▶ [What you will do]: Please find every line in the material below that contains the string "length" and copy each of those lines. Case counts when matching.

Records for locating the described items
○ ○ ○ ○ ○ ○ ○

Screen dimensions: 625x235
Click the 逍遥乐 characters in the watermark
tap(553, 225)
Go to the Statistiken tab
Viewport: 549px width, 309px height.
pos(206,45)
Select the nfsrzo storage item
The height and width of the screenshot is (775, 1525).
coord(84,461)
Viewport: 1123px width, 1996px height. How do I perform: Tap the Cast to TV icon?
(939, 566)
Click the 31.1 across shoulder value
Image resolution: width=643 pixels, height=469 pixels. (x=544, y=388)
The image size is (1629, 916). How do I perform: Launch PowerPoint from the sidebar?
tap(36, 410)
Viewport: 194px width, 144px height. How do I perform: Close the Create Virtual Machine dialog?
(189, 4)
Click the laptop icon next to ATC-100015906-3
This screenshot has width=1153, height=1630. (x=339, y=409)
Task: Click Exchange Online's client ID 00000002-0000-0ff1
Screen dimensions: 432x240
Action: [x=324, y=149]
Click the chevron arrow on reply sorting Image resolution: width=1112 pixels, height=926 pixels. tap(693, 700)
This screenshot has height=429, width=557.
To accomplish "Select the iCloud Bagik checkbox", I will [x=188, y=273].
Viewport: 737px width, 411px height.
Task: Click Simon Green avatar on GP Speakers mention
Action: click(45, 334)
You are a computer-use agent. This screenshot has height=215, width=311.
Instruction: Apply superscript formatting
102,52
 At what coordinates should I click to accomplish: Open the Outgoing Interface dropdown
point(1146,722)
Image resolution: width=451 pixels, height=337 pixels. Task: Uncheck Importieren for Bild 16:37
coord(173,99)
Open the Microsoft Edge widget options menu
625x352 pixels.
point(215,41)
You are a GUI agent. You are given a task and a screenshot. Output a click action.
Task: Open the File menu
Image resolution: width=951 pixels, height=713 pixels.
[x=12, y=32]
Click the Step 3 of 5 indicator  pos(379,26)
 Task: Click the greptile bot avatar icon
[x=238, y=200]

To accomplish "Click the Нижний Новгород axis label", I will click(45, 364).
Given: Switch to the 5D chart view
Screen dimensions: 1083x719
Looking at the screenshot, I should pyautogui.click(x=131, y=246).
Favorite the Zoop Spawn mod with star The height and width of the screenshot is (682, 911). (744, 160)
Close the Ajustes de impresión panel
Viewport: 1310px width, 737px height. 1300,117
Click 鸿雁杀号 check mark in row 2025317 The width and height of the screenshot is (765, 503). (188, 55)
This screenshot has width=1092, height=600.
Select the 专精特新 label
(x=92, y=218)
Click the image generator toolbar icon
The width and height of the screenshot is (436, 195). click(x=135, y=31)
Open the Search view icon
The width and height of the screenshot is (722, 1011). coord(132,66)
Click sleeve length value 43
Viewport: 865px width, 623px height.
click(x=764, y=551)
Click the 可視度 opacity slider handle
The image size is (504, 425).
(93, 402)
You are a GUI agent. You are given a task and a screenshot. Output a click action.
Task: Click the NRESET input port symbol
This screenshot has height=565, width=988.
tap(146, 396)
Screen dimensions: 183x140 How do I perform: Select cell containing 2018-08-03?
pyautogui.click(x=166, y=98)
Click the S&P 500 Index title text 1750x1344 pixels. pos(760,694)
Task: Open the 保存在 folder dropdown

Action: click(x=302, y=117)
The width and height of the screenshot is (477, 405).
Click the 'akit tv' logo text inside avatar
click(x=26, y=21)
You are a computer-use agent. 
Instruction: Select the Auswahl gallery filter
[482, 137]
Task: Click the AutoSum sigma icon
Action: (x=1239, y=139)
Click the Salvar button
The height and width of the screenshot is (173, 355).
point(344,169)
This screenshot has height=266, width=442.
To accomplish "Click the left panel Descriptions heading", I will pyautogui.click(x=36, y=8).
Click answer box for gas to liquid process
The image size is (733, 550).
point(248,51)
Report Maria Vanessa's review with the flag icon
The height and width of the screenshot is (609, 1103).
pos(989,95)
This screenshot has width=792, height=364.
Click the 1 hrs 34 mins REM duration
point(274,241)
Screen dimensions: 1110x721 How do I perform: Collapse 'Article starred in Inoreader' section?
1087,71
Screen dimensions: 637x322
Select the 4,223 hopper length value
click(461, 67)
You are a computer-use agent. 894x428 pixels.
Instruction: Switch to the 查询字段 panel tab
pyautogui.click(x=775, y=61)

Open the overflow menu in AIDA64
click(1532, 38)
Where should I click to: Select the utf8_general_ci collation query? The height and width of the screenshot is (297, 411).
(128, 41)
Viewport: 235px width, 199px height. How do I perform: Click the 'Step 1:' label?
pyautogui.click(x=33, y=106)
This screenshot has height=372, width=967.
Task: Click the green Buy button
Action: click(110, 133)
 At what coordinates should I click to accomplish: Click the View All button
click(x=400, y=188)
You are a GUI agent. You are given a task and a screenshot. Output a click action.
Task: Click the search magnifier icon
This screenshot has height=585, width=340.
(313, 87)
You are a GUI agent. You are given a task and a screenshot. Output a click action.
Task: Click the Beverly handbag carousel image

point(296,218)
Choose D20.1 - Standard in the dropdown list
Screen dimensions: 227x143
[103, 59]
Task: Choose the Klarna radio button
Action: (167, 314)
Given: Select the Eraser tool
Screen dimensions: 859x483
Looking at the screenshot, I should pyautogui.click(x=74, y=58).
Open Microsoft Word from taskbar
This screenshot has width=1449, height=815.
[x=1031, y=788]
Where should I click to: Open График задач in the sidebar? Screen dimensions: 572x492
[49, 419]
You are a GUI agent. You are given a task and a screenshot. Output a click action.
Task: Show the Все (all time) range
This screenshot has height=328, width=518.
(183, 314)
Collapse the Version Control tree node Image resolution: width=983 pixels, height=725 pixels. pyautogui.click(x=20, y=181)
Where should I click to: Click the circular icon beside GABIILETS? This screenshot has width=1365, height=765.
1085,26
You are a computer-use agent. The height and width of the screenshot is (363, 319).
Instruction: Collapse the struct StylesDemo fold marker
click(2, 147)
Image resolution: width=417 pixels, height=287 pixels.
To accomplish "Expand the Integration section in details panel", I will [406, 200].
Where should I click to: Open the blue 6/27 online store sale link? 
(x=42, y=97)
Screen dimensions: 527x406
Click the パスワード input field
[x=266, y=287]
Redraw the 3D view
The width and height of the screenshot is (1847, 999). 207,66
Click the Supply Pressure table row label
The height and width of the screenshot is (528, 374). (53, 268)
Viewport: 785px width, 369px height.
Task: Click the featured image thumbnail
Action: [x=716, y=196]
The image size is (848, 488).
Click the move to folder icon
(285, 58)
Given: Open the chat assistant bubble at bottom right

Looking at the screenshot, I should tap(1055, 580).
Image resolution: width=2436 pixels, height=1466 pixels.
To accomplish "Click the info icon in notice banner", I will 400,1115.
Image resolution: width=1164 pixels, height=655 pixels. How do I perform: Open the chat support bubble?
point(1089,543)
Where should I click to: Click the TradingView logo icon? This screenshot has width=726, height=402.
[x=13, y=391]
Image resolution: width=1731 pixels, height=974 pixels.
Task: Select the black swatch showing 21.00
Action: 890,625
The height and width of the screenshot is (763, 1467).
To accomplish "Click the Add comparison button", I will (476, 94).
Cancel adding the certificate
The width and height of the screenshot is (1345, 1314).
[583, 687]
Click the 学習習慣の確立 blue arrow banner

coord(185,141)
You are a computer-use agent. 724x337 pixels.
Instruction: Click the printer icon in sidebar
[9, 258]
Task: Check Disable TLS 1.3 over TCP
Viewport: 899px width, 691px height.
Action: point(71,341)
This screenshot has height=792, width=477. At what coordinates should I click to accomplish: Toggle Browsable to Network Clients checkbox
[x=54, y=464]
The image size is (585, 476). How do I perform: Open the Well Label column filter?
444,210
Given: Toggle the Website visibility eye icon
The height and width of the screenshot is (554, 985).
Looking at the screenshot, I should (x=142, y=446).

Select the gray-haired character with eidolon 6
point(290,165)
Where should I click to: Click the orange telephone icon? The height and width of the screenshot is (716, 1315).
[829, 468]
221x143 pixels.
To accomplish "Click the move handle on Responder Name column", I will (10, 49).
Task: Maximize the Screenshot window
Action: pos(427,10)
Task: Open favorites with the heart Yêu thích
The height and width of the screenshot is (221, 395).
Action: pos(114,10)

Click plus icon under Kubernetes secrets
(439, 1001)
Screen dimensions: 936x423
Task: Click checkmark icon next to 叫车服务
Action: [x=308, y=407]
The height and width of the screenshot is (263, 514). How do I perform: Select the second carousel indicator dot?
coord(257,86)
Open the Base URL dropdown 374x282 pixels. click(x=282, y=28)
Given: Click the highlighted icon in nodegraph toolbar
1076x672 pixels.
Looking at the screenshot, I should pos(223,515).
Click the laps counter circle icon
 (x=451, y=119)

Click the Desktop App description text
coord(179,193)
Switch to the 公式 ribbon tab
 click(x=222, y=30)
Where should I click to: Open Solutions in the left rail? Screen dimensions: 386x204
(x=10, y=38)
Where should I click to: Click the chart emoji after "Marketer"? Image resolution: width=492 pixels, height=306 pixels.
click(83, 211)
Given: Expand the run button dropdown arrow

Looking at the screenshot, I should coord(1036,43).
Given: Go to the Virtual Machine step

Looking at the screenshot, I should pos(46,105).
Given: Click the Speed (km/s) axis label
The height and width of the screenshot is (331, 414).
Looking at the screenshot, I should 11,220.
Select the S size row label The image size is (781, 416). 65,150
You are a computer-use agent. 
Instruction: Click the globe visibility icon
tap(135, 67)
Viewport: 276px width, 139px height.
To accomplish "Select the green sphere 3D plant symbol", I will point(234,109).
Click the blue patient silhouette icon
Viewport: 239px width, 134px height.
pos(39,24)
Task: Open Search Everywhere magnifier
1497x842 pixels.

○ ○ ○ ○ ○ ○ ○

▶ [The result]:
Click sleeve length value 43
Select the 4,223 hopper length value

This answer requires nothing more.